### What is required
Each line from the material with the word "epsir" in it must be copied.

### Given entries
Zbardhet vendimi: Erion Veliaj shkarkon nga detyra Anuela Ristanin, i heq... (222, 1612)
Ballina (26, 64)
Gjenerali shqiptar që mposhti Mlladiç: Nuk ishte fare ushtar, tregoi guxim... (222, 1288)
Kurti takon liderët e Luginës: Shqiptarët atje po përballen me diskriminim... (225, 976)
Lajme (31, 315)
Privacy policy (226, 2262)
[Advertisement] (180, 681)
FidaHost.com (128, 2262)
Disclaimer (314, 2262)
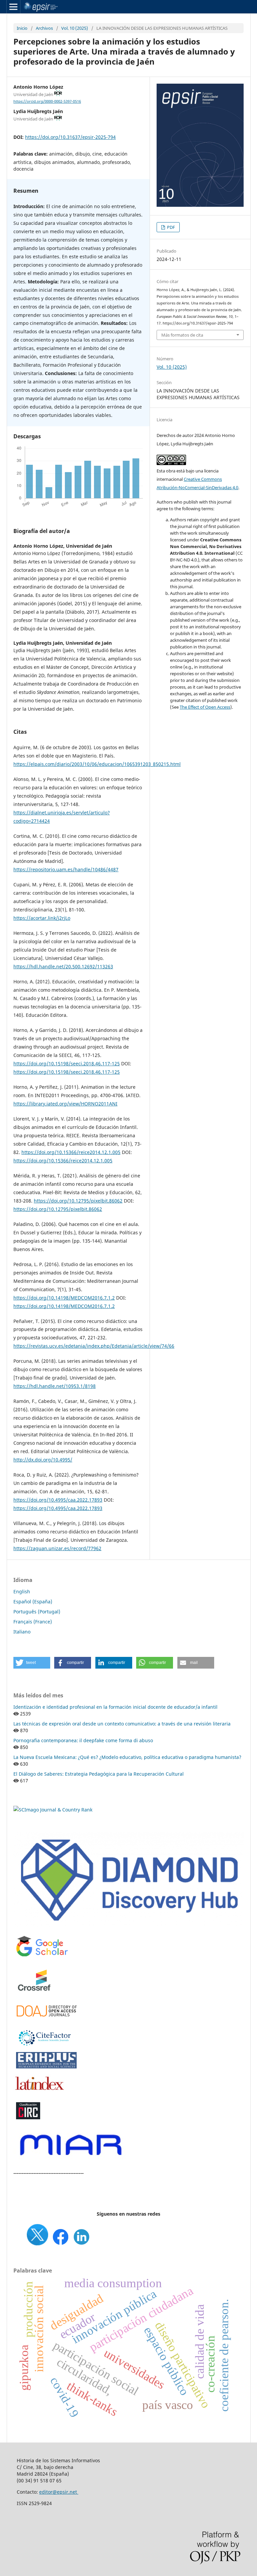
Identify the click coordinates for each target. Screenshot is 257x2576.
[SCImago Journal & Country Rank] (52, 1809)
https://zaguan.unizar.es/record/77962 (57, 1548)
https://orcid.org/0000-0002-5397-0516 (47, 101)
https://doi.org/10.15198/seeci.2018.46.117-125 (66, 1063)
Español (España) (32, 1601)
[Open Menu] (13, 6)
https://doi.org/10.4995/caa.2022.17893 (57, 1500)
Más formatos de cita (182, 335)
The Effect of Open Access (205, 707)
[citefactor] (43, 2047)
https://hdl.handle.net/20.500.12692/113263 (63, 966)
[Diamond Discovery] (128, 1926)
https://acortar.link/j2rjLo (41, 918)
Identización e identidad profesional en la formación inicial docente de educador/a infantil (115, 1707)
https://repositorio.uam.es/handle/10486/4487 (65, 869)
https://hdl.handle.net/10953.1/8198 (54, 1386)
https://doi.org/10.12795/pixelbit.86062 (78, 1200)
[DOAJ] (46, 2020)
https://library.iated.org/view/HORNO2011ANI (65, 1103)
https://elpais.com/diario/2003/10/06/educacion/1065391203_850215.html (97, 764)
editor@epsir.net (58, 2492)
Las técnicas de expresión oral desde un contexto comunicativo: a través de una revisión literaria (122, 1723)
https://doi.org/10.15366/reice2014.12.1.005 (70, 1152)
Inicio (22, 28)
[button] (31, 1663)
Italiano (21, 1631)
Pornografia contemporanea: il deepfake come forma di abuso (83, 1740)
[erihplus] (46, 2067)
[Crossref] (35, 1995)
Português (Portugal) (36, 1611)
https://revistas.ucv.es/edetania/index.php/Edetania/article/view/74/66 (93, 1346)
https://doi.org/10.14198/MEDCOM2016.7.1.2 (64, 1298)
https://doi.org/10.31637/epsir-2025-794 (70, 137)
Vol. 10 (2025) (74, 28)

### Exercise output
editor@epsir.net (58, 2492)
https://doi.org/10.31637/epsir-2025-794 (70, 137)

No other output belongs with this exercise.